EXTRACT:
+ + +
He got keyed in on something and then shortly thereafter went to LA to get some PTS hand links and things like that because of this aunt that was psychotic when she needed to be. From my standpoint as an auditor now, but you know, being raised as a Scientology child, the thing for me that stands out the most, beyond anything my parents did or didn't do, is my experience with others, my age, and that was one of those things where I was consistently the black sheep. There's a song by the Canadian you mean in your peer groups?

Speaker 1:

Yeah, in my peer group there's a song by the Canadian progressive rock group, rush, rush being my favorite band, you know, peer wrote a song named Subdivisions that talks about being pushed with all of the things that the peer pressure and everything in the peer group, and that was the song that really defined things for me, because it was, I mean, just such a great wordsmith In the basement bars, in the backs of cars be cool or be cast out. I was not cool and I saw things differently. I believed in past lives. I knew about past lives. I spoke to other people about Scientology. I had my college history teacher in high school harass me about being a Scientologist several times.

Speaker 1:

Now here's an interesting thing, and you're not going to believe this my freshman year social studies teacher came up to me. This happened twice and this is both my freshman years because I was very over it about being a Scientologist. He came up to me and he said tell your dad. I said hi, and that I remember him from past lives, just out of the blue. Okay, just out of the blue. How are we? I was a freshman in high school, okay, and I? You know, I don't know how it came up, but I mean, I wasn't. I don't even remember mentioning it in. I think it was. What is it civil? What is it? What do they call it? You know it was history class, basically Social studies.

Speaker 2:

Yeah. Civic social studies yeah yeah.

Speaker 1:

And then this is even stranger, and then my Mr Cobb, my algebra, algebra. One teacher who was also the high school football coach and tough as nails and didn't put up with any bullshit in his class and everything, and I mean you know, just bam, tone 40, you know really good intention, you know he had that. He had that what I call the black woman tone 40, you know, when he got onto somebody else he just shook you to your soul kind of thing. You know, even though they weren't talking to you, it was just bam.
+ + +
PROBLEM STATEMENT: Reproduce the passage of the transcript above from "And then this" to "was just bam.", word for word.
+ + +
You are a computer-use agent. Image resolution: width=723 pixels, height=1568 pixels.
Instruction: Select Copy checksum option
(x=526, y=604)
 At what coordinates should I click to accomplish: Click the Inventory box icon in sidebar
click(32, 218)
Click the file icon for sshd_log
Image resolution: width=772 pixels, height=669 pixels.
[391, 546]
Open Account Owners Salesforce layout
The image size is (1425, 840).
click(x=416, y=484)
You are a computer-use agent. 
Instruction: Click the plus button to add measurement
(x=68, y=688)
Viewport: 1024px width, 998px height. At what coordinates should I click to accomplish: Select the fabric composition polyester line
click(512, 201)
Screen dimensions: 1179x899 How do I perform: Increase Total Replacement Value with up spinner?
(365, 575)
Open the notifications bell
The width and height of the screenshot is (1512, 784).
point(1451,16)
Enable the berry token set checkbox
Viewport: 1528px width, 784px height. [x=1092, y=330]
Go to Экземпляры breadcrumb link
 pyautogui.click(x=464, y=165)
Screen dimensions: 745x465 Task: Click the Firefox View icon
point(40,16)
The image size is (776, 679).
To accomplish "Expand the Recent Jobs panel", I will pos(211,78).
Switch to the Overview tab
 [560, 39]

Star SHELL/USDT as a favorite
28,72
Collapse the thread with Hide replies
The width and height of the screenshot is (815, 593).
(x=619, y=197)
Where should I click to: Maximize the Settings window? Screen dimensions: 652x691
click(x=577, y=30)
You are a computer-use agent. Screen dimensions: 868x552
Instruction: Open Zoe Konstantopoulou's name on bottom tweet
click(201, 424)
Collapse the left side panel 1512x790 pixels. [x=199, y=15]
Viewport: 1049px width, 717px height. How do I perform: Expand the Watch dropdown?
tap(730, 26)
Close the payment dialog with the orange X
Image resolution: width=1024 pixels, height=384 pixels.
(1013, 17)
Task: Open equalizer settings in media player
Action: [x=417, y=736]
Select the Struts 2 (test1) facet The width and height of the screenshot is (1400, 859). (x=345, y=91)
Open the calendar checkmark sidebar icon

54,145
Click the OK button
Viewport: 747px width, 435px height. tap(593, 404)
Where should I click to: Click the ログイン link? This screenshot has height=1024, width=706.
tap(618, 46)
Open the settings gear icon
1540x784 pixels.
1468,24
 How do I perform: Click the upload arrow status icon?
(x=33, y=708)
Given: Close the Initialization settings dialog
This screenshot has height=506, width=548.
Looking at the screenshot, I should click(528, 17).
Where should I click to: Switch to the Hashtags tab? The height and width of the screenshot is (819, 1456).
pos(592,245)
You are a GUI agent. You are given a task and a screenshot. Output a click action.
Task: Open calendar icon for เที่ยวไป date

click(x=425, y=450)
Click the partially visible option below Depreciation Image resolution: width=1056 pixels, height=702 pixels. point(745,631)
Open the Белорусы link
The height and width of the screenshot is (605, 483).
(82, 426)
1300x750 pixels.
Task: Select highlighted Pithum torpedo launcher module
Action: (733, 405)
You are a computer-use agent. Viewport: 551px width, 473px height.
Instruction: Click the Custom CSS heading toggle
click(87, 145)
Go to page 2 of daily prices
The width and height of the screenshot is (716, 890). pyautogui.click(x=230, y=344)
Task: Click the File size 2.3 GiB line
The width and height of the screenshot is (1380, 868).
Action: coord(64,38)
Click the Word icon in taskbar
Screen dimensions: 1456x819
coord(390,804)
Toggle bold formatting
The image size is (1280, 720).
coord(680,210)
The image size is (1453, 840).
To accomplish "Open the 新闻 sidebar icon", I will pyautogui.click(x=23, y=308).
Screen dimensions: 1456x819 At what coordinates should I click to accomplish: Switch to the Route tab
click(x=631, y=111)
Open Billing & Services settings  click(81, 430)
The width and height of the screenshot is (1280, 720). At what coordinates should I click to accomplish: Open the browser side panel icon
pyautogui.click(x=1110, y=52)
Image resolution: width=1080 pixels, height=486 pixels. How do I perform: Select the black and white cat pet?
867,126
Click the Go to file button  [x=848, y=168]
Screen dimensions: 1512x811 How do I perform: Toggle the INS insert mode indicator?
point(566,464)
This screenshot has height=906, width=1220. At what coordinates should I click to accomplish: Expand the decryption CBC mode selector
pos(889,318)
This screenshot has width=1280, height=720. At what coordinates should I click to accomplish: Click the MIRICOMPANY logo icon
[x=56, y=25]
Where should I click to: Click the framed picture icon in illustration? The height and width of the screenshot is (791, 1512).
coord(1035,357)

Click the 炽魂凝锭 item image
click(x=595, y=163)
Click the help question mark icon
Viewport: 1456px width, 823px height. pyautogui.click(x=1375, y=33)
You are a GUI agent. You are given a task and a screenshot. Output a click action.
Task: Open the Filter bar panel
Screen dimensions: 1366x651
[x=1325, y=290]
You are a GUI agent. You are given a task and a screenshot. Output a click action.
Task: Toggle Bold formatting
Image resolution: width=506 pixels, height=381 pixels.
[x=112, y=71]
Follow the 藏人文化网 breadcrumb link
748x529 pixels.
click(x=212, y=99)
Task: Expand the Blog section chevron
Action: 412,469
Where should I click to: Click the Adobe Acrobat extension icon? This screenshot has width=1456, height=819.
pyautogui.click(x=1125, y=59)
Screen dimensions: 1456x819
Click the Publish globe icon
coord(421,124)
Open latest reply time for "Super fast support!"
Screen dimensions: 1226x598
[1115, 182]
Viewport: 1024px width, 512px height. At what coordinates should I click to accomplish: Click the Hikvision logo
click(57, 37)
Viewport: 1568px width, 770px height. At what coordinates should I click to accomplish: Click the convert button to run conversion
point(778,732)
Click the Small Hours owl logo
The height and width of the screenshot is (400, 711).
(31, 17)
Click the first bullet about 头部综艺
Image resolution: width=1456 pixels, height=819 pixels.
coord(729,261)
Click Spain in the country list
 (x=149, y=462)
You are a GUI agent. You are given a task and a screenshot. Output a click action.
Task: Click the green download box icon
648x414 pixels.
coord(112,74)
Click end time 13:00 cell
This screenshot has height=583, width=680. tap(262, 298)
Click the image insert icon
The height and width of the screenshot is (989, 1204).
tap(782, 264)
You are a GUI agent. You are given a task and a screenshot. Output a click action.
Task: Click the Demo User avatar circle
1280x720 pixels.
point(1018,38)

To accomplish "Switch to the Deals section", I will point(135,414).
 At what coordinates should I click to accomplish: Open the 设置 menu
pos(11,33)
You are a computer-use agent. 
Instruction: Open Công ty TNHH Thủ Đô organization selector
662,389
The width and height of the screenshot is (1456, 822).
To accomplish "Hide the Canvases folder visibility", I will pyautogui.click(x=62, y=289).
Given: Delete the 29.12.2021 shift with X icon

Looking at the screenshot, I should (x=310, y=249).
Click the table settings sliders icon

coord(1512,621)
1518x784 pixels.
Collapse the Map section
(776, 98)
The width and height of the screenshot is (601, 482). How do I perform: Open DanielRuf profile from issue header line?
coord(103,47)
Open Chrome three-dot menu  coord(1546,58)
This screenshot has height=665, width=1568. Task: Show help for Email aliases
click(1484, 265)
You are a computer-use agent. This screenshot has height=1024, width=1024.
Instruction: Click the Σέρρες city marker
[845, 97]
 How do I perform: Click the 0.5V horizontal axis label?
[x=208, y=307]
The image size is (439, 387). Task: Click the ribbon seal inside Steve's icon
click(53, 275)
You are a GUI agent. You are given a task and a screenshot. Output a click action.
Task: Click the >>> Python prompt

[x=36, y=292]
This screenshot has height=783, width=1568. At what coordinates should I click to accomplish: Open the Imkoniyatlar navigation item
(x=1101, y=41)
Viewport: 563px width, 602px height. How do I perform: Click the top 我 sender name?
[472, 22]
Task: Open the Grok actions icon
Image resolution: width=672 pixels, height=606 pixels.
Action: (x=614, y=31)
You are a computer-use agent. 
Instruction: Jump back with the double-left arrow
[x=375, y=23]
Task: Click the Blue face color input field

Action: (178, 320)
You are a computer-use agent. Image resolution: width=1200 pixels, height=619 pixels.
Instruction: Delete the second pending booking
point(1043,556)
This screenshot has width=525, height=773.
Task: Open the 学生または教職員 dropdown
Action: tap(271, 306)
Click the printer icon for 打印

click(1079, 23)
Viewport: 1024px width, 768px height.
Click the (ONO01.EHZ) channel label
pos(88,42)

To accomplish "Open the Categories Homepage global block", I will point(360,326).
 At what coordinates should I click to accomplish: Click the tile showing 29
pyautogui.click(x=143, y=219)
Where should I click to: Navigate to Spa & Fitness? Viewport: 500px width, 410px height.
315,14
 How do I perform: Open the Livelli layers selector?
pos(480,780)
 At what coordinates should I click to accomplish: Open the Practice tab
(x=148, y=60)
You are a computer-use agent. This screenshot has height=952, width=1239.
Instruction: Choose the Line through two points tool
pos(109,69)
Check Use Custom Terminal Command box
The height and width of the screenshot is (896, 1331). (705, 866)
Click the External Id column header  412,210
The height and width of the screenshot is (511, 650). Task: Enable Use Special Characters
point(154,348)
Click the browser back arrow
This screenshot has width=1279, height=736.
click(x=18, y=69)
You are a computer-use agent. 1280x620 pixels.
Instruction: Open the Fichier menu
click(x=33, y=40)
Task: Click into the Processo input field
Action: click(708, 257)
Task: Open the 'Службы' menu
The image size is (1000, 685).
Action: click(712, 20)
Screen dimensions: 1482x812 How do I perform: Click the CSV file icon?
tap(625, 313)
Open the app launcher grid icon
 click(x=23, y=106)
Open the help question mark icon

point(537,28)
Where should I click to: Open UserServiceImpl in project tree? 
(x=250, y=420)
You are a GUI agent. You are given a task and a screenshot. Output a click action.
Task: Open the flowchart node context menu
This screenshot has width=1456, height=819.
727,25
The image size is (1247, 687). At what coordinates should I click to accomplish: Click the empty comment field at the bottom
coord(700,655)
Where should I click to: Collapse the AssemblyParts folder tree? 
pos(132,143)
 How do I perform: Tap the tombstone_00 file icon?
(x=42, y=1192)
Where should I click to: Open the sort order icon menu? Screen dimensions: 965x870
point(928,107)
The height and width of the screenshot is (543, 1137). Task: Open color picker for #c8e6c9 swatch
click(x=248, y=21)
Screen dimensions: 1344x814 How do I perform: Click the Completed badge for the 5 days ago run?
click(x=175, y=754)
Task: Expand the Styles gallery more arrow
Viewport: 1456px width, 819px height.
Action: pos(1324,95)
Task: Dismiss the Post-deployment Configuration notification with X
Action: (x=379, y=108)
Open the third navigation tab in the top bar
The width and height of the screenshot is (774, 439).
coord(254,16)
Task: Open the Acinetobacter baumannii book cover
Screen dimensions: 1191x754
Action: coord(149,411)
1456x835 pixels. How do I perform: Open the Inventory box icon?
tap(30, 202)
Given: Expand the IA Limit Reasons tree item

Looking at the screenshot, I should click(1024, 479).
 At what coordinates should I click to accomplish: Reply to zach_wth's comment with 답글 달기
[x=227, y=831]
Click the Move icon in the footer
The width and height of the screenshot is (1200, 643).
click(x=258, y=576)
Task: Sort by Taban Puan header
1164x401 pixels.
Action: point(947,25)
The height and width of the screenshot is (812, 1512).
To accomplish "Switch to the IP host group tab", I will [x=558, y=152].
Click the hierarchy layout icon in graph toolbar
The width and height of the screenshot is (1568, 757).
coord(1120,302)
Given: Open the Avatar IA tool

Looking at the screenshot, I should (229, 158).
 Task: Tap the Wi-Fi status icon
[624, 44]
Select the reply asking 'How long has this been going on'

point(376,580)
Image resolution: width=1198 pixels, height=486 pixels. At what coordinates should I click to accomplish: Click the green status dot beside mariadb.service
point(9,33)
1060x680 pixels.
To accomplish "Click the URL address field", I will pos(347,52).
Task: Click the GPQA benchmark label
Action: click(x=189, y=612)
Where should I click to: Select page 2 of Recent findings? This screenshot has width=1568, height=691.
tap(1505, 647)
+ + +
ANSWER IN FULL:
And then this is even stranger, and then my Mr Cobb, my algebra, algebra. One teacher who was also the high school football coach and tough as nails and didn't put up with any bullshit in his class and everything, and I mean you know, just bam, tone 40, you know really good intention, you know he had that. He had that what I call the black woman tone 40, you know, when he got onto somebody else he just shook you to your soul kind of thing. You know, even though they weren't talking to you, it was just bam.